The ideal solution for many sites is to monitor database performance from the network perspective. This approach not only avoids adding overhead to the database, but it also sees the performance exactly as the end user or application sees it. As an additional benefit, these performance metrics can be captured without involving the database team. No special privileges or database logins are needed; just a network tap or SPAN session to acquire the database server’s network traffic.

Once this type of monitoring is in place, database performance becomes visible at a very granular level, and importantly, it becomes visible to the team actually responsible for application performance.
  • When one app routinely causes another to slow down, we can locate the problem SQL in a time-series report. Once we show it to the database experts, they can usually recommend how to modify the SQL to avoid the problem.
  • When a rogue query slows everyone else down, it immediately shows up at the top of the active queries list. We know who to call right away.

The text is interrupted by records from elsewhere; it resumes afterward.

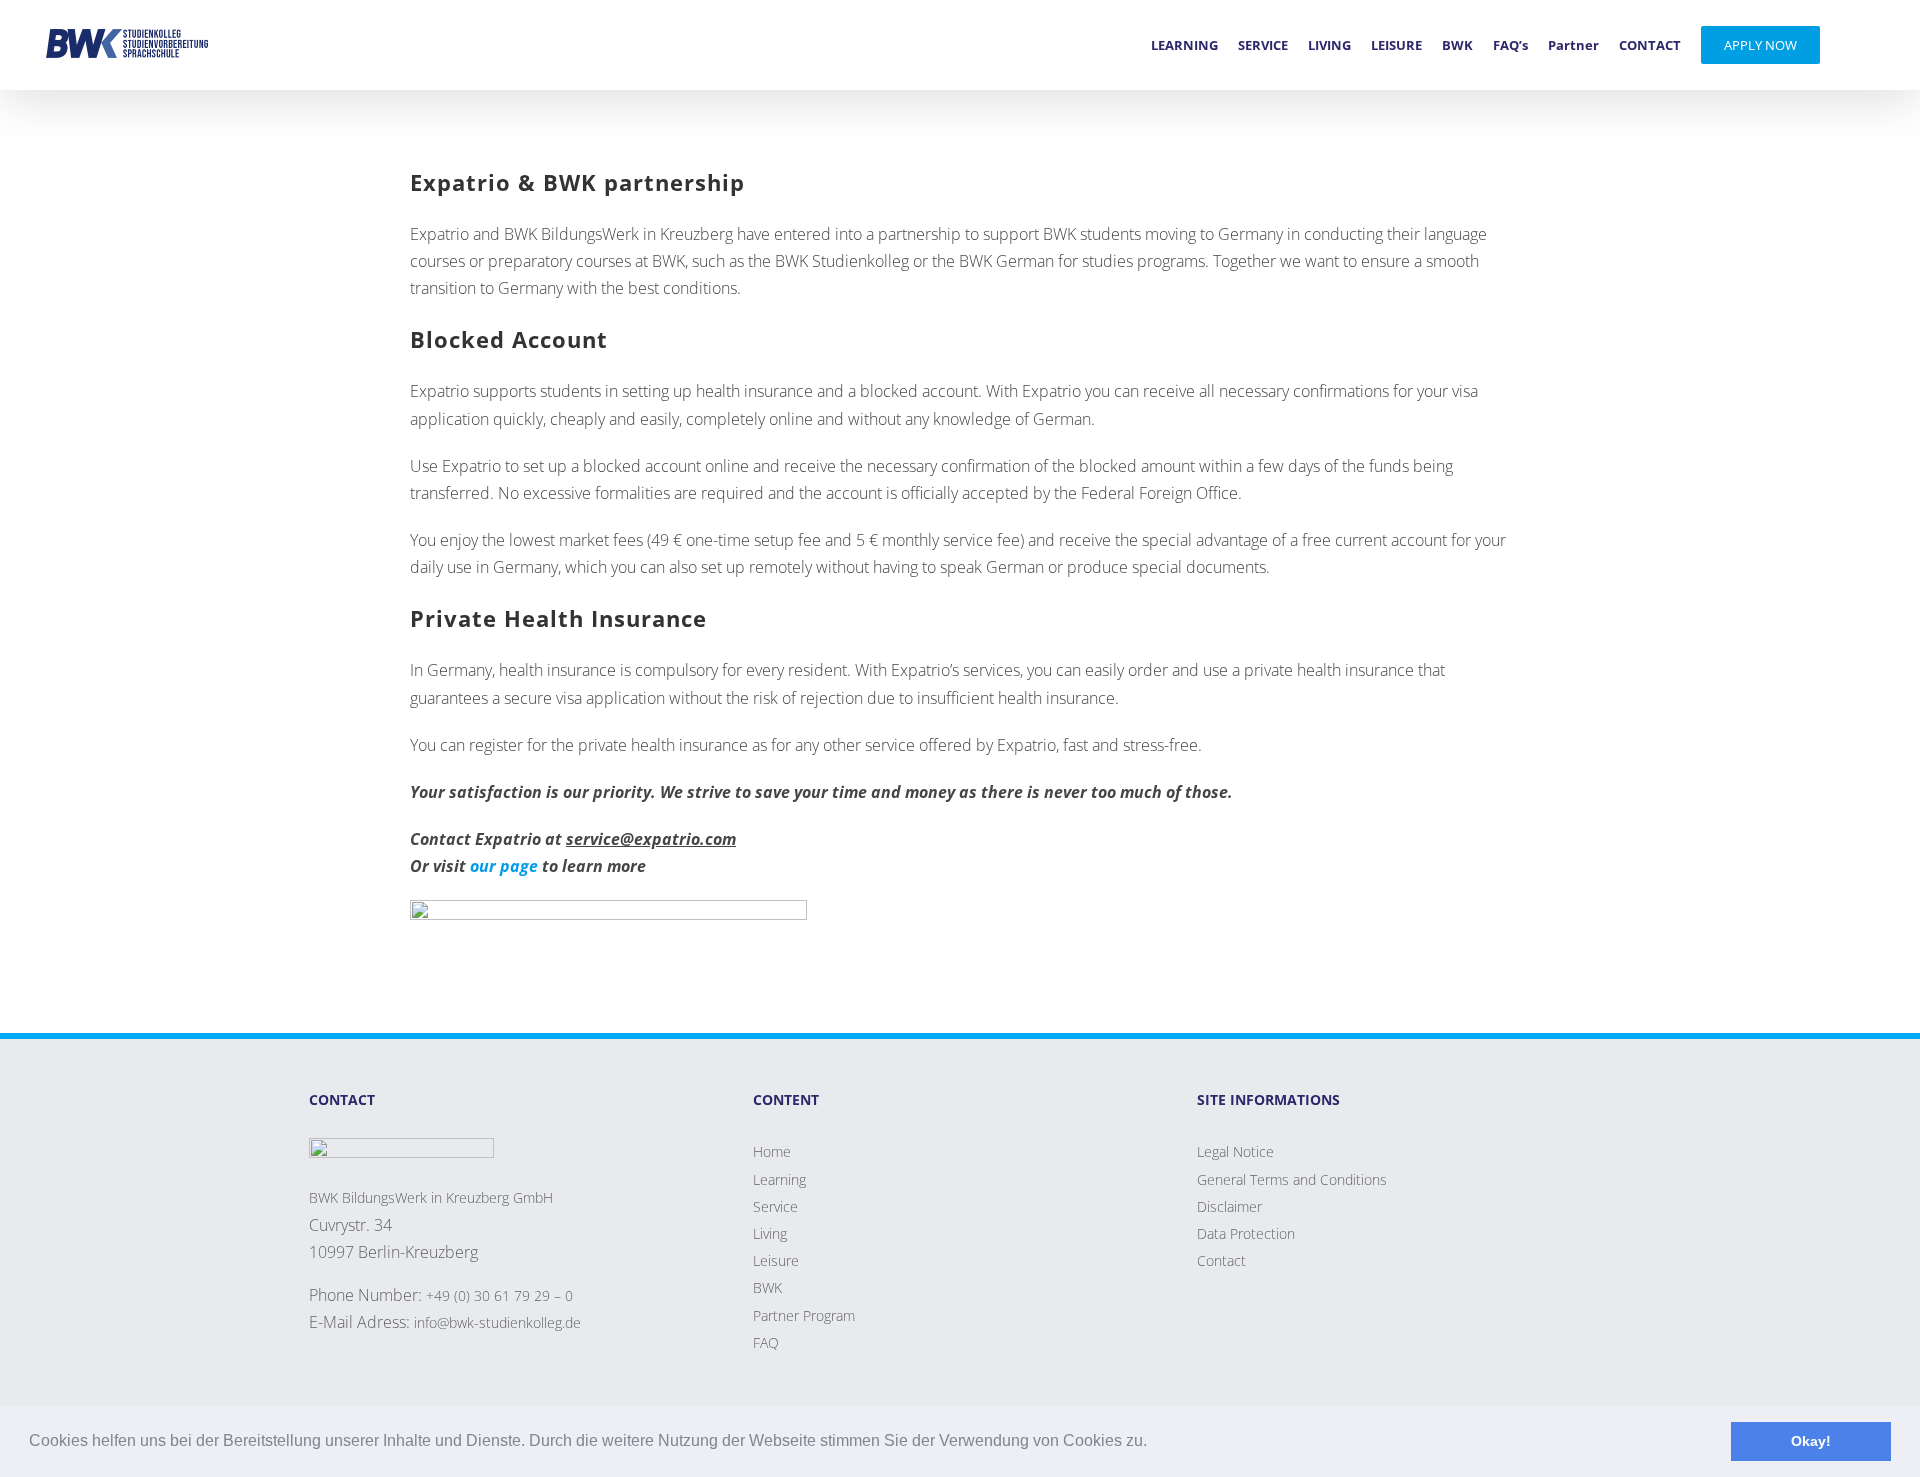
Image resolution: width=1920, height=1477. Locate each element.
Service (775, 1206)
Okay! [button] (1811, 1441)
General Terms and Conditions (1292, 1179)
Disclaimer (1229, 1206)
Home (772, 1151)
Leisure (776, 1260)
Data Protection (1246, 1233)
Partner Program (804, 1315)
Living (770, 1233)
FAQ (766, 1342)
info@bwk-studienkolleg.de (497, 1322)
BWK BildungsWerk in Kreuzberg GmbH (431, 1197)
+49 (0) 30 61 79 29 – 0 (499, 1295)
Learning (779, 1179)
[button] (1154, 1443)
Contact (1221, 1260)
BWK (767, 1287)
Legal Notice (1235, 1151)
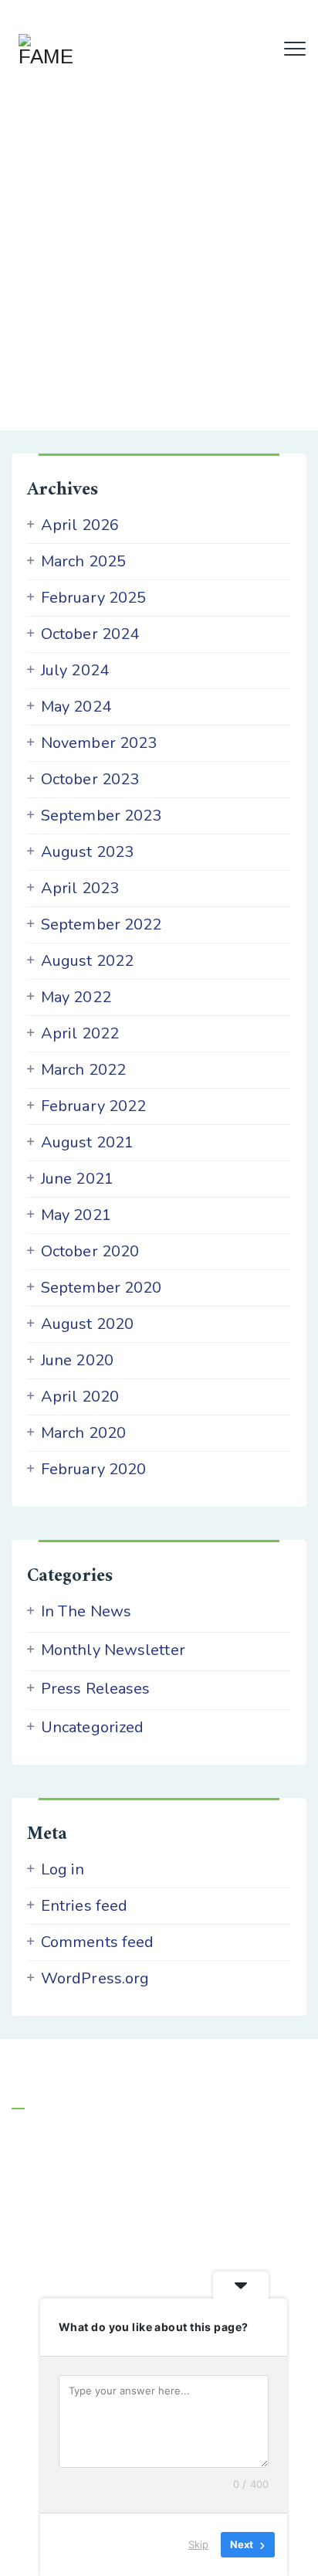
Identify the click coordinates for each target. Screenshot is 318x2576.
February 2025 (93, 598)
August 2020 (87, 1324)
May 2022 (76, 997)
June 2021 (77, 1179)
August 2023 (87, 852)
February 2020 (93, 1470)
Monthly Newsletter (113, 1650)
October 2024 (90, 634)
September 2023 (101, 816)
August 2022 (87, 961)
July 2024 (75, 671)
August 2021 (87, 1143)
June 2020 (77, 1361)
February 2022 (93, 1106)
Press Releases (95, 1689)
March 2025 (83, 562)
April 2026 (80, 525)
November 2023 (99, 743)
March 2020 (83, 1433)
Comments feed (97, 1942)
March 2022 (83, 1070)
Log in (63, 1870)
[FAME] (45, 50)
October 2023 (90, 780)
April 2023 (80, 888)
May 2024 (76, 707)
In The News (86, 1612)
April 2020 (80, 1397)
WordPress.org (95, 1979)
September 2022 (101, 925)
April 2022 (80, 1034)
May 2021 (76, 1215)
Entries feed (84, 1906)
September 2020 (101, 1288)
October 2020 (90, 1252)
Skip (198, 2544)
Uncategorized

So network-based database monitoring provides the evidence needed for optimizing database performance, and consequently, overall application performance. This is the motivation behind OPNET’s recent acquisition of the AppSQL Xpert technology.

AppSQL Xpert complements the existing database troubleshooting and monitoring capabilities in the other OPNET products by adding network-based SQL-centric monitoring, metrics and reports for Oracle, SQL Server, DB2/UDB, Sybase ASE, Sybase IQ, Informix, and Teradata databases – and it does this with True Zero Overhead™ – which makes optimizing application performance a better experience for everyone involved. It’s truly database performance monitoring without the pain.